Zur Vorberatung im Plenum des jeweiligen Hauses des Reichsrates wurden von beiden Häusern Ausschüsse eingesetzt (das Abgeordnetenhaus von 1861 hatte 44 Ausschüsse, das Herrenhaus 18 Kommissionen, die Delegationen fallweise gewählte Ausschüsse). 1867 wurde das Plenum des Abgeordnetenhauses aus 203 Abgeordneten gebildet; später wurden mehr Abgeordnete gewählt, von 1907 an waren es 516. Die Ausschüsse tagten unter Beiziehung der zuständigen k. k. Ministerien, die durch die Minister selbst oder hochrangige Beamte vertreten waren.

Die Parlamentarier des Abgeordnetenhauses selbst organisierten sich in parlamentarischen Klubs, die im Lauf der Zeit an Zahl beträchtlich zunahmen und immer mehr Abgeordnete umfassten. Hatte es 1861 nur vier Parlamentsklubs (80 Unionisten, 70 Föderalisten, 30 Großösterreicher, 20 Deutsche Autonomisten) gegeben, so waren es 1911 bereits 36 Parlamentsklubs, in denen 514 der 516 Abgeordneten zusammengeschlossen waren (die kleineren Klubs waren überwiegend national ausgerichtet); die stärksten Klubs waren 1911 die Sozialdemokraten (82), die Christlichsozialen (76), die Czechischen Agrarier (38), die Deutsche Volkspartei (33), die Deutschagrarier (26), die Polnische Volkspartei (25), die Ruthenischen Nationaldemokraten (23), die Deutschradikalen (22), die Polnischen Konservativen (22) und die Deutschfortschrittlichen (21).
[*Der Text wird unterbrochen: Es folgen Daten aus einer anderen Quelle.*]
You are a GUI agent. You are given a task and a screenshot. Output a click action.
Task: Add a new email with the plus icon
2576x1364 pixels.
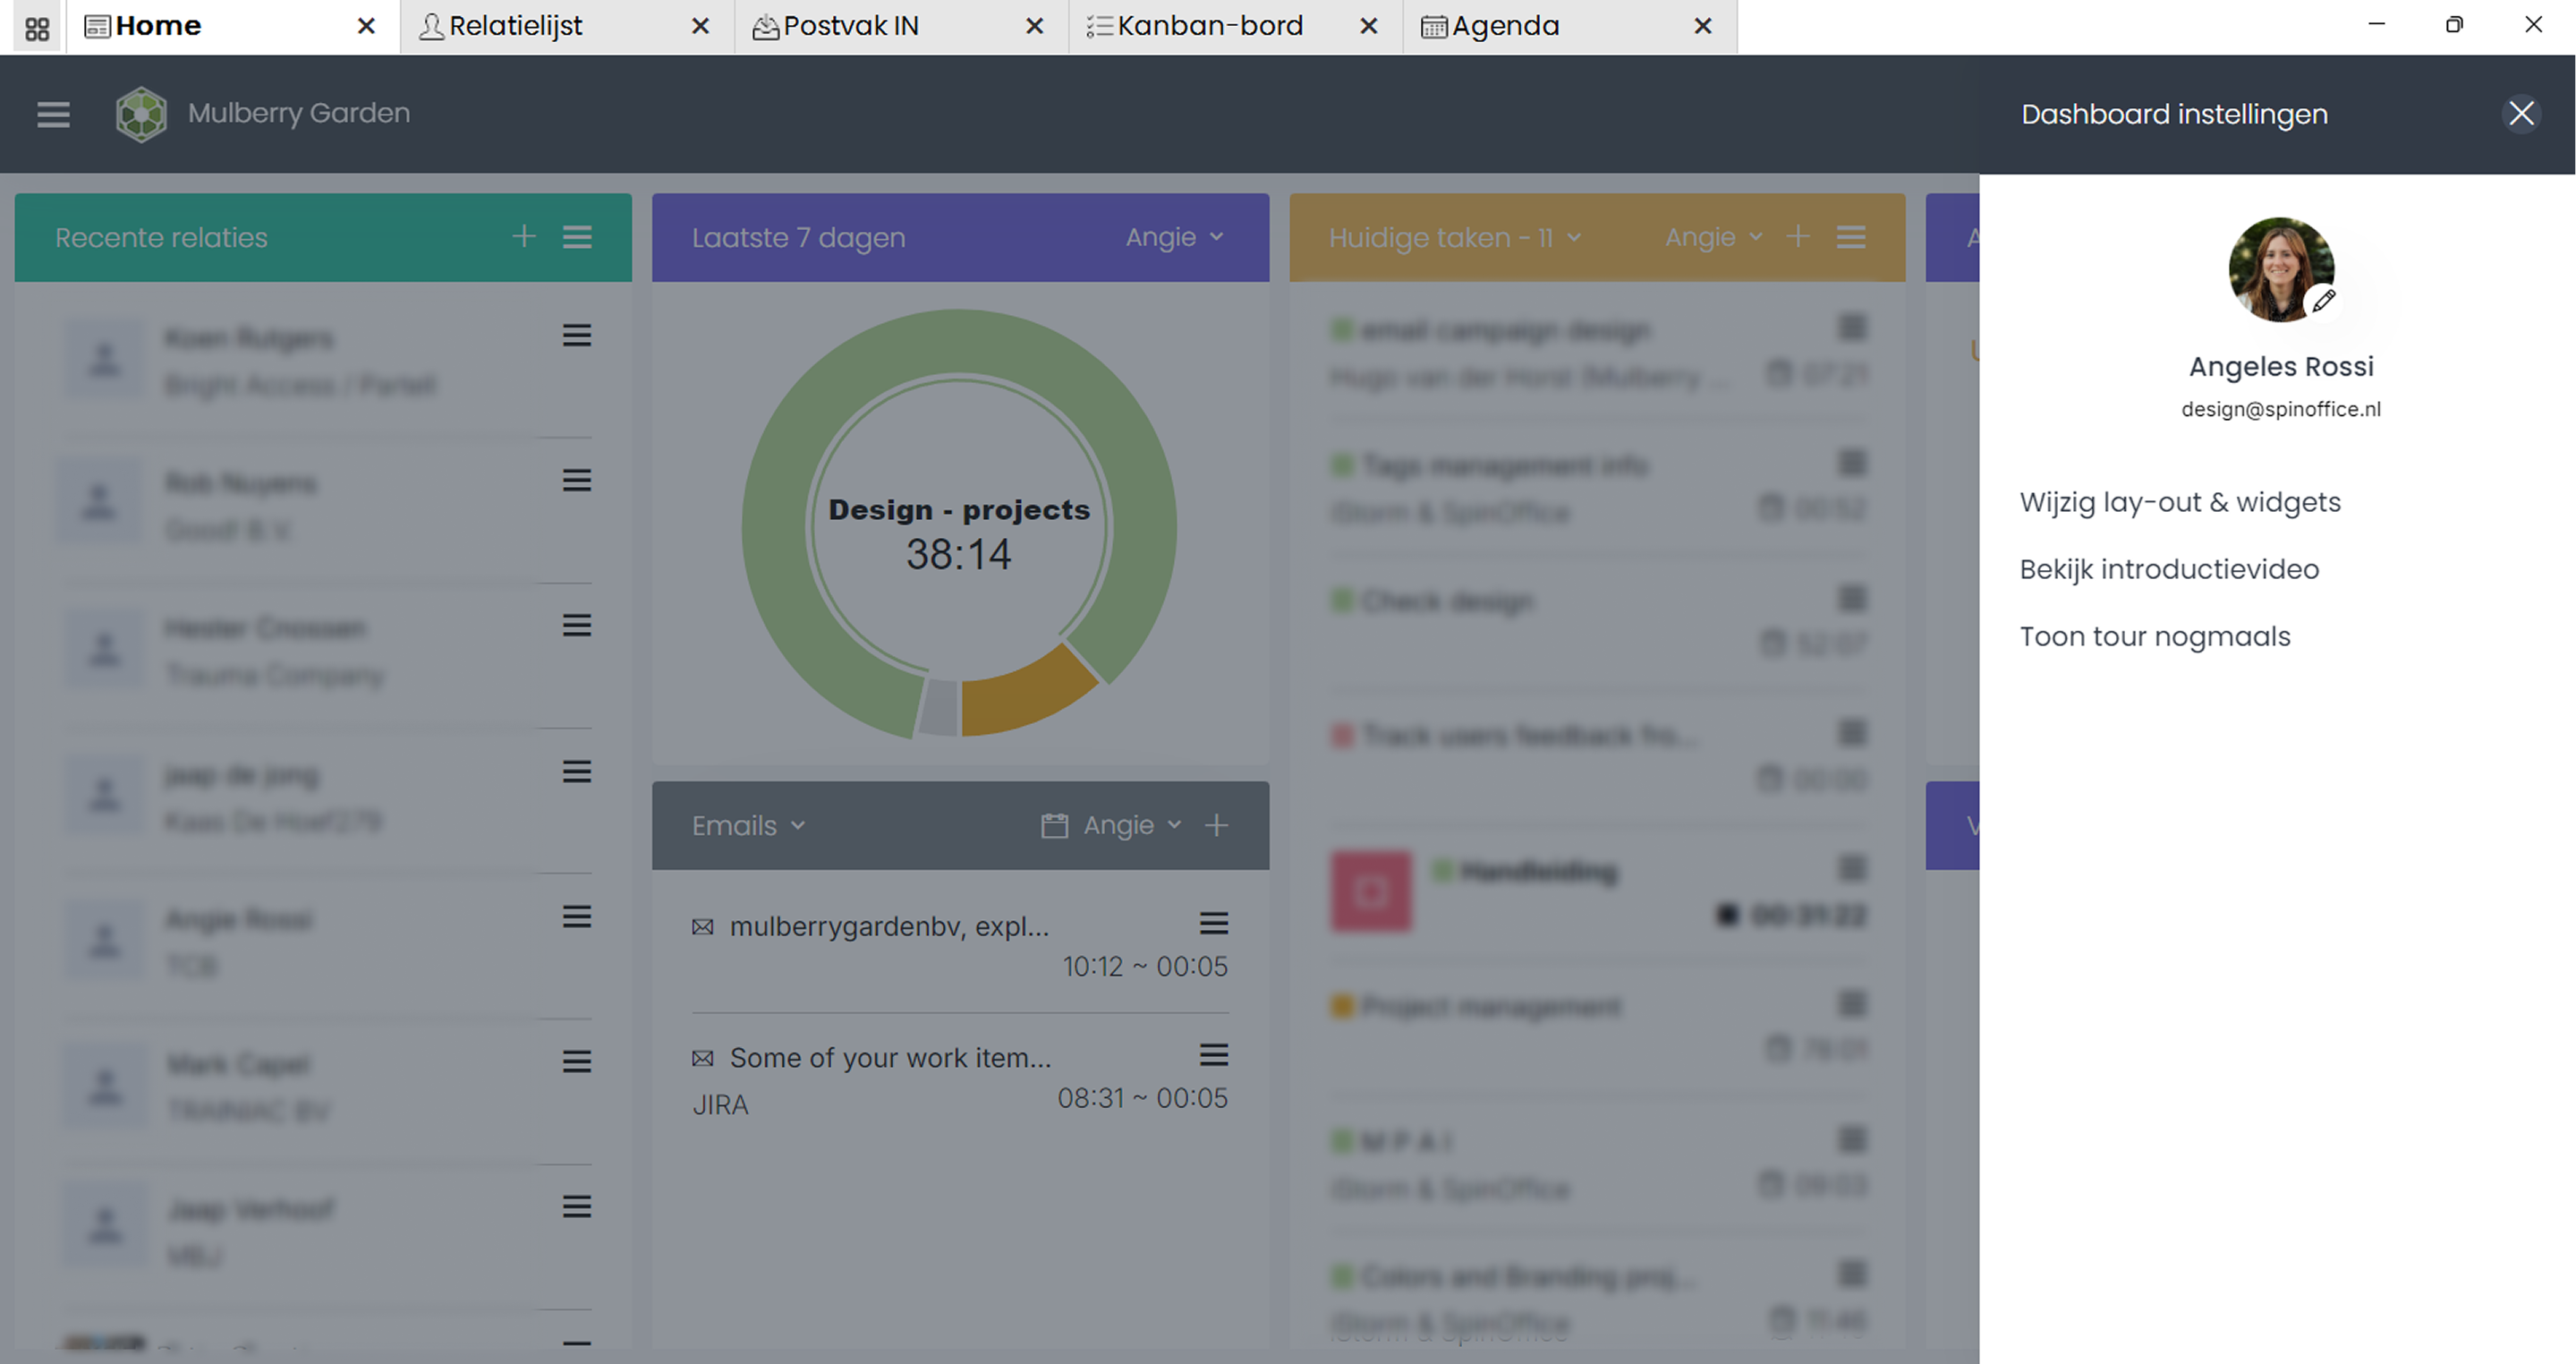[x=1216, y=826]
Das Abgeordnetenhaus des Reichsrates hielt am 29. April 1861[1] seine erste Sitzung ab, und zwar im provisorischen Abgeordnetenhaus vor dem Schottentor ("Schmerling-Theater"). Das Herrenhaus hielt am gleichen Tag ebenfalls seine Eröffnungssitzung ab, und zwar im Niederösterreichischen Landhaus. Beide Häuser des Reichsrats blieben bis zur Eröffnung des Reichsratsgebäudes an diesen Sitzungsorten. Für den Bau neuer Sitzungssäle beider Häuser waren auch getrennte Gebäude in Diskussion; man entschied sich aber letztlich für ein gemeinsames Bauwerk, das k.k. Reichsratsgebäude am damaligen Franzensring (1).

Die erste Sitzung im neu erbauten Reichsratsgebäude Theophil Hansens (Parlament) fand für das Herrenhaus ebenso wie für das Abgeordnetenhaus am 4. Dezember 1883 statt. In den folgenden Jahrzehnten spiegelte sich im Parlamentsgebäude die zunehmende Demokratisierung Österreichs, die auch mit starken Auseinandersetzungen zwischen Nationalitäten und Weltanschauungen verbunden war.

Die letzte Sitzung des Herrenhauses fand am 30. Oktober 1918 statt und dauerte nur fünf Minuten. Die letzte Sitzung des Abgeordnetenhauses, an der nur mehr ganz wenige nichtdeutsche Abgeordnete teilnahmen, fand am 12. November 1918 statt und bestand nur aus einem Gedenken an den tags zuvor verstorbenen Abgeordneten Viktor Adler und der Schlussansprache des Präsidenten Gustav Groß. Da ein Auflösungsbeschluss gesetzlich nicht vorgesehen war, schlug Präsident Groß vor, keinen Termin für eine weitere Sitzung festzulegen.

Am gleichen Tag wurde von der Provisorischen Nationalversammlung für Deutschösterreich, deren Plenum zum ersten Mal im nunmehr ehemaligen k.k. Reichsratsgebäude stattfand, die Republik ausgerufen und dies auf der Parlamentsrampe verkündet. Die Versammlung beschloss weiters, dass das Herrenhaus aufgelöst ist.

Die Provisorische Nationalversammlung, bestehend aus den im Jahr 1911 gewählten deutschsprachigen, männlichen Reichsratsabgeordneten, amtierte bis Februar 1919. Auf sie folgte am 4. März 1919 die am 16. Februar 1919 erstmals von Männern und Frauen gewählte Konstituierende Nationalversammlung, die am 1. Oktober 1920 die ab 10. November 1920 gültige Bundesverfassung beschloss. Durch sie entstanden am 10. November 1920 Nationalrat und Bundesrat, ausgenommen 1933 - 1945 bis heute die beiden Elemente der Legislative auf Bundesebene. Das spätere Burgenland war davon anfangs noch nicht tangiert; es gelangte erst im Herbst 1921 von Ungarn zu Österreich.

Einzelnachweise

Protokolle

Die Stenographischen Protokolle beider Häuser des Reichsrates stehen auf der Website alex.onb.c.at der Österreichischen Nationalbibliothek zum Lesen zur Verfügung.